TEXT SEGMENT =
_ _ _ _ _ _ _

Strings and Characters

This document describes how the built-in Dafny types string and char are compiled to the various supported target languages.

The string type is just an alias for seq<char>, so most of the interesting decisions center around to represent the char type faithfully in each target languages. Historically, the char type has acted much like the following newtype declaration:

newtype char = c: int | 0 <= c < 65536

That is, char really meant “UTF-16 code unit”. Since Dafny string values can contain invalid use of surrogates, and since this is suboptimal for interoperating with other encodings such as UTF-8, the --unicode-char option was added to enable defining char to mean “Unicode scalar value” instead. This is equivalent to the following newtype declaration instead:

newtype char = c: int | 0 <= c < 0xD800 || 0xE000 <= c < 0x11_0000

The selection of target language type for char is chosen primarily to ensure enough bits to efficiently store and work with these ranges of values, but also secondarily to align with the idiomatic character type where possible, and to support outputting the expected representation when passing characters and strings to the print statement.

Language –unicode-char=false –unicode-char=true
C# char Dafny.Rune
Java char int / dafny.CodePoint
JavaScript string of length 1 _dafny.CodePoint (number wrapper)
Python str of length 1 _dafny.CodePoint (str of length 1 wrapper)
Go _dafny.Char (rune wrapper) _dafny.CodePoint (rune wrapper)

_ _ _ _ _ _ _

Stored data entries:
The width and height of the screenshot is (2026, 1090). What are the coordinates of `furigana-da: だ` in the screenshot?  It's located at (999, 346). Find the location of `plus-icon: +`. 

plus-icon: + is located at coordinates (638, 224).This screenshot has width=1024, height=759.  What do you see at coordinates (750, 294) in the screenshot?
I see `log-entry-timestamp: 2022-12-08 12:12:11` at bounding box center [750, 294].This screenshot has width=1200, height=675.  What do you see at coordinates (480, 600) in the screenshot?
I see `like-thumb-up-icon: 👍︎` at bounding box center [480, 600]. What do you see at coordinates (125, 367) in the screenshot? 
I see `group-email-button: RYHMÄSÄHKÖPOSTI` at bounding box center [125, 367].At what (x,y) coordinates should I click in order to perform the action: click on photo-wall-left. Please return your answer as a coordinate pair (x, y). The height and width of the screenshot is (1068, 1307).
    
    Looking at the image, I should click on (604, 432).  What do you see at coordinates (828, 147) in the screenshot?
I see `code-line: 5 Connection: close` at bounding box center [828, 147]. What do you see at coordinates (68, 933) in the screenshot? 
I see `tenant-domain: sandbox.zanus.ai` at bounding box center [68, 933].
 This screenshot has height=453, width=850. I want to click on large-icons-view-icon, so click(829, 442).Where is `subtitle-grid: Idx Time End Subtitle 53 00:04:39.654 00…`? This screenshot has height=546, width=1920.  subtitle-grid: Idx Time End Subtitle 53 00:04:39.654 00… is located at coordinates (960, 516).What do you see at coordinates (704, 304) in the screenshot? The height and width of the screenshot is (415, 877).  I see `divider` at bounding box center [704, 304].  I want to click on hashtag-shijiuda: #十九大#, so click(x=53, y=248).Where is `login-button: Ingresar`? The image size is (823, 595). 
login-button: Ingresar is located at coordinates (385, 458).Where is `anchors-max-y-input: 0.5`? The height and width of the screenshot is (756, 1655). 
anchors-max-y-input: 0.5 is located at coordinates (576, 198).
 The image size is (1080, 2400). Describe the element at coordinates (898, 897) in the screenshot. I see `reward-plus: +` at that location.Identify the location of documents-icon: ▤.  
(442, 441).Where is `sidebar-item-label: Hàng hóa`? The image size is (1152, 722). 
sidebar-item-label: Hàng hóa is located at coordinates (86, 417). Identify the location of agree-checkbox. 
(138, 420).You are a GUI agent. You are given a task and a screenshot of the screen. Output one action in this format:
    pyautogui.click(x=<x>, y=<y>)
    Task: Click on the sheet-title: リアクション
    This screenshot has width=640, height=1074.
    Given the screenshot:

_ _ _ _ _ _ _

APPLY WHAT YOU READ =
1. Why was the --unicode-char option added, according to the text on Dafny strings and characters? Please answer in one to three sentences.
2. Extend the text on Dafny strings and characters, starting after its final table row.

RESULTS OF THE TASKS =
1. Dafny string values can contain invalid use of surrogates, which is suboptimal for interoperating with other encodings such as UTF-8. The option was added so that char can be defined to mean "Unicode scalar value" rather than "UTF-16 code unit."

2.
C++ char (not supported)

The various runtimes for each language support both use cases, without any need for conditional compilation or multiple packages. Instead some utility functions have two different implementations with similar names but different signatures, and the corresponding compilers select which function to reference based on the value of --unicode-char. For example, most runtimes have a function named something like SeqFromString, for converting from the native string type to the appropriate type for the Dafny runtime if --unicode-char=false, but also a version named something like UnicodeSeqFromString for the --unicode-char=true case. Both accept the same input type, but the former will return something like a Seq<Character> whereas the latter will return something like a Seq<CodePoint>.

Here are some notes to explain and justify the choices in each language when --unicode-char=true:

C#

The Dafny.Rune struct is a wrapper around an int value, and its API guarantees that invalid values (e.g. surrogates) will be rejected on construction. Because C# optimizes this special case of a struct with a single value, using this in place of a direct int value when --unicode-char is enabled does not have any runtime overhead. We would use the standard System.Text.Rune struct instead, but the DafnyRuntime package is built for older .NET framework versions that don’t include this type.

Java

Java does not include a dedicated type for Unicode scalar values and instead uses the 32-bit wide int primitive type in general. The Java backend uses int whenever the static type of a value is known, but boxing of some kind is necessary to cast a primitive int value as a reference value when interfacing with generic code.

The solution is to define our own CodePoint boxing type that wraps an int just as Integer does, but knows the true intended type more precisely and overrides toString() accordingly. We also define a TypeDescriptor for UNICODE_CHAR that uses int as the primitive, unboxed type but CodePoint as the boxing type, and this enables using the optimized dafny.Array class to store a sequence of code points in an int[] instead of in a CodePoint[].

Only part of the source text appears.